From the line containing "This screenshot has width=530, height=1568." through the last line of the records, print every line exactly and nothing more.

↓

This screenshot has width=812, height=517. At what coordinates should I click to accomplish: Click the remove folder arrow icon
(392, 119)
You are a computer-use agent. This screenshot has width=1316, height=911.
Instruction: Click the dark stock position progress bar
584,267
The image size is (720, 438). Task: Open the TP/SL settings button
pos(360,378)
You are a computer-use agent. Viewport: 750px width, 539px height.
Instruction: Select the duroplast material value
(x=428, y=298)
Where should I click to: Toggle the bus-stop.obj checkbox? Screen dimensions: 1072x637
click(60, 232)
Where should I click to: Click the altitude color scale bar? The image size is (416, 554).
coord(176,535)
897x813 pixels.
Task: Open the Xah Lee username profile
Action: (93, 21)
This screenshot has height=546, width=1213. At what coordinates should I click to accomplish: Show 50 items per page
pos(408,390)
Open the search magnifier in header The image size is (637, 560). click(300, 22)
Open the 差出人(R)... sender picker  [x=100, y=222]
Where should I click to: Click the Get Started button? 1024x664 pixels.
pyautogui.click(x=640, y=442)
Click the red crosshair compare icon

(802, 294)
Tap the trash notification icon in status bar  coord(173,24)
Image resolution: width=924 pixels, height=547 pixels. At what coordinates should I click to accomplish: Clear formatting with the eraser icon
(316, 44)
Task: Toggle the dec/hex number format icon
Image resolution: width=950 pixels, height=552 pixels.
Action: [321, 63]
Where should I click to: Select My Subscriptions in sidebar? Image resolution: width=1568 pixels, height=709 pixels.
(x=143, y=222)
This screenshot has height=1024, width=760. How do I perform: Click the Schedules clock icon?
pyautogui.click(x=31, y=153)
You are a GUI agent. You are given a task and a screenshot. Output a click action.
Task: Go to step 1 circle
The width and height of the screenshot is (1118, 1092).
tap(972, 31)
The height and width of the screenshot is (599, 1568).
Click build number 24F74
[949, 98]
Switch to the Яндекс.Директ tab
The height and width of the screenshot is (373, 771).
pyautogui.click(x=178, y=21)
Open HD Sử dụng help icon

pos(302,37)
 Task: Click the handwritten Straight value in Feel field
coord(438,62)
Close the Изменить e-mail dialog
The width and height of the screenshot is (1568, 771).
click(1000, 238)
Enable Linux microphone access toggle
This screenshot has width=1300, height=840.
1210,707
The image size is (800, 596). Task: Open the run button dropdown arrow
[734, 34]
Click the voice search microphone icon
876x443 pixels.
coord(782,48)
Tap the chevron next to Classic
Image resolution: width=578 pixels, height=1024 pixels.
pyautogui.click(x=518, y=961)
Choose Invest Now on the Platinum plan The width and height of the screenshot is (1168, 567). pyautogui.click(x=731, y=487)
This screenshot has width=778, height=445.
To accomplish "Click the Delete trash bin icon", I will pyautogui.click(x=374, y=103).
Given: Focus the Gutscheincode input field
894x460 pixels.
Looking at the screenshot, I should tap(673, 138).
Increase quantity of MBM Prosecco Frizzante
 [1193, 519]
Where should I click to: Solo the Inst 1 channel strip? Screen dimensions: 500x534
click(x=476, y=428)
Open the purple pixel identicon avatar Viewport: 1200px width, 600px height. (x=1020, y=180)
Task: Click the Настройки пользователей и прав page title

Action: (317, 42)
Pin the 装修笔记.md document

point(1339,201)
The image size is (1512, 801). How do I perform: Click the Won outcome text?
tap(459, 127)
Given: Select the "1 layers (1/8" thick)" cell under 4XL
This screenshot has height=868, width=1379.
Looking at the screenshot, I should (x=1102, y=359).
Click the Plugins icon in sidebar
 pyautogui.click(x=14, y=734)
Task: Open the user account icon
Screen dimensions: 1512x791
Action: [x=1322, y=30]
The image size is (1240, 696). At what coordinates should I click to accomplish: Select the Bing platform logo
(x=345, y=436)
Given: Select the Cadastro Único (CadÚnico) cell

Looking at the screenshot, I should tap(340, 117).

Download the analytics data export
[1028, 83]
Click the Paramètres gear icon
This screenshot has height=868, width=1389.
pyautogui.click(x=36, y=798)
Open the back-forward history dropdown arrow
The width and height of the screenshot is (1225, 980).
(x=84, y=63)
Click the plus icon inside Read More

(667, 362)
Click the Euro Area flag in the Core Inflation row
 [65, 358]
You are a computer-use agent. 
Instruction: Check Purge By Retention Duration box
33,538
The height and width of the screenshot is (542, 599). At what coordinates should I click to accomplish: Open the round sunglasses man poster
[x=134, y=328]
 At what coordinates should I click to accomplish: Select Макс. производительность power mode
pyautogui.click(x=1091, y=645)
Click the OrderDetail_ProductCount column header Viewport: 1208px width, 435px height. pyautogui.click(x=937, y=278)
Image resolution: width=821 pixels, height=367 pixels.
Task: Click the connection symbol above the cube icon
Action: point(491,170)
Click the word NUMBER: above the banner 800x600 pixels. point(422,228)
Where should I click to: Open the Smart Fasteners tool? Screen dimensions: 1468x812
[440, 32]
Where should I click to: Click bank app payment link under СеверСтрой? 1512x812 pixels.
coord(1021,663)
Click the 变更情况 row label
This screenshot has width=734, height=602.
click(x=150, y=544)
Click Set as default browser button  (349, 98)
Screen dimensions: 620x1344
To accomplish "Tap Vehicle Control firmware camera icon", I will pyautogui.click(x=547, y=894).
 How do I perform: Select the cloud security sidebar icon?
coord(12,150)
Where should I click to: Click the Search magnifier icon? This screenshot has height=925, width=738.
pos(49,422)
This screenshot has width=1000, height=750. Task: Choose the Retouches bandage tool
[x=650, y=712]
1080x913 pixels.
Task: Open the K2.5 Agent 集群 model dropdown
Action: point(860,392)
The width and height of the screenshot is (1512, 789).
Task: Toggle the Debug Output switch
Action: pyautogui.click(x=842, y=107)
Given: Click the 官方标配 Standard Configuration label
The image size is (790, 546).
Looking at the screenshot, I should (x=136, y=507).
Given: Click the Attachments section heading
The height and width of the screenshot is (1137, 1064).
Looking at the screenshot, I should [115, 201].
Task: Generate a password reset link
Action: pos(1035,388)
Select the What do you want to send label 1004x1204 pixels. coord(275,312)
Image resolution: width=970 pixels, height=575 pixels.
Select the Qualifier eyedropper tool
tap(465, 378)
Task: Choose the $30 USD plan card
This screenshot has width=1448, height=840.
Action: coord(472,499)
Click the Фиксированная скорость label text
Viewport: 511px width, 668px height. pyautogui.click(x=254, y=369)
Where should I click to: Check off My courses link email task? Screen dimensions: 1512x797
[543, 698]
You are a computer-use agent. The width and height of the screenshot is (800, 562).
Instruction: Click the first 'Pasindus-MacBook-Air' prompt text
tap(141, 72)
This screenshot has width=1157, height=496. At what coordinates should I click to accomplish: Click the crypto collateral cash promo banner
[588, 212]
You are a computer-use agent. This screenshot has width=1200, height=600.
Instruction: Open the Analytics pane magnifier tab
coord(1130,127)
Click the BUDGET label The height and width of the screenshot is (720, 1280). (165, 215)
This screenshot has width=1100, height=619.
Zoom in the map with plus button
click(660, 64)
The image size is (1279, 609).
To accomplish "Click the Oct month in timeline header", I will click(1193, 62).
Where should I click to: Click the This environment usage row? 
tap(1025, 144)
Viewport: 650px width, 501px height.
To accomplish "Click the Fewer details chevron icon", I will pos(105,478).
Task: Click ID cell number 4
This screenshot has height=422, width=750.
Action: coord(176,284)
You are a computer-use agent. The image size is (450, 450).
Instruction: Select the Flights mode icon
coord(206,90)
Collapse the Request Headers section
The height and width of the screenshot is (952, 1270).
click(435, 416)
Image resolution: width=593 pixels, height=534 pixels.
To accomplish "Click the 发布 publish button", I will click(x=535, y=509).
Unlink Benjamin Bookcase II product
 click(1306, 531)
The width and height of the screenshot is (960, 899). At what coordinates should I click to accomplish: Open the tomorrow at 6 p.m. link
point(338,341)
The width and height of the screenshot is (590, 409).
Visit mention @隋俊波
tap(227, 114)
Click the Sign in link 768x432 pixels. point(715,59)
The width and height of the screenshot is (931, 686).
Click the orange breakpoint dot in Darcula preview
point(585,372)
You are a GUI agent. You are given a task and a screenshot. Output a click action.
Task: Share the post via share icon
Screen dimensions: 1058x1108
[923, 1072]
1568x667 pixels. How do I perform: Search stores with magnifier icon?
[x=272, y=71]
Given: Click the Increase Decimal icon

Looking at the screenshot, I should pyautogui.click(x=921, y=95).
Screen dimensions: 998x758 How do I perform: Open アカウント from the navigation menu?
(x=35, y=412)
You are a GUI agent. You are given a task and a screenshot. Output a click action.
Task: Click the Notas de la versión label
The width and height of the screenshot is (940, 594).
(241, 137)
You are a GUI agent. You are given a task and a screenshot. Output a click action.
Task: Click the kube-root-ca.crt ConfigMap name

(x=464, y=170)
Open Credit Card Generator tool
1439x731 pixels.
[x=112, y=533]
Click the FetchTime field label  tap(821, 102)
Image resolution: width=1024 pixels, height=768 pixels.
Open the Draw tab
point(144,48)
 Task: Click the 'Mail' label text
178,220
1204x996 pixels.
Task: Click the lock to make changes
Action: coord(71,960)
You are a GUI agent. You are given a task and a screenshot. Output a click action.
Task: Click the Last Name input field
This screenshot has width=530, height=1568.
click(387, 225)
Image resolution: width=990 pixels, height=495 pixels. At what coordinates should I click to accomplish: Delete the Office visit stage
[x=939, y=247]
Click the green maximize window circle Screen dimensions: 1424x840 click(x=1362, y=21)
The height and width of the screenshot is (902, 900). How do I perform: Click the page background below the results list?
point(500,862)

↑

- Response for this exercise:
This screenshot has width=530, height=1568.
click(387, 225)
Image resolution: width=990 pixels, height=495 pixels. At what coordinates should I click to accomplish: Delete the Office visit stage
[x=939, y=247]
Click the green maximize window circle Screen dimensions: 1424x840 click(x=1362, y=21)
The height and width of the screenshot is (902, 900). How do I perform: Click the page background below the results list?
point(500,862)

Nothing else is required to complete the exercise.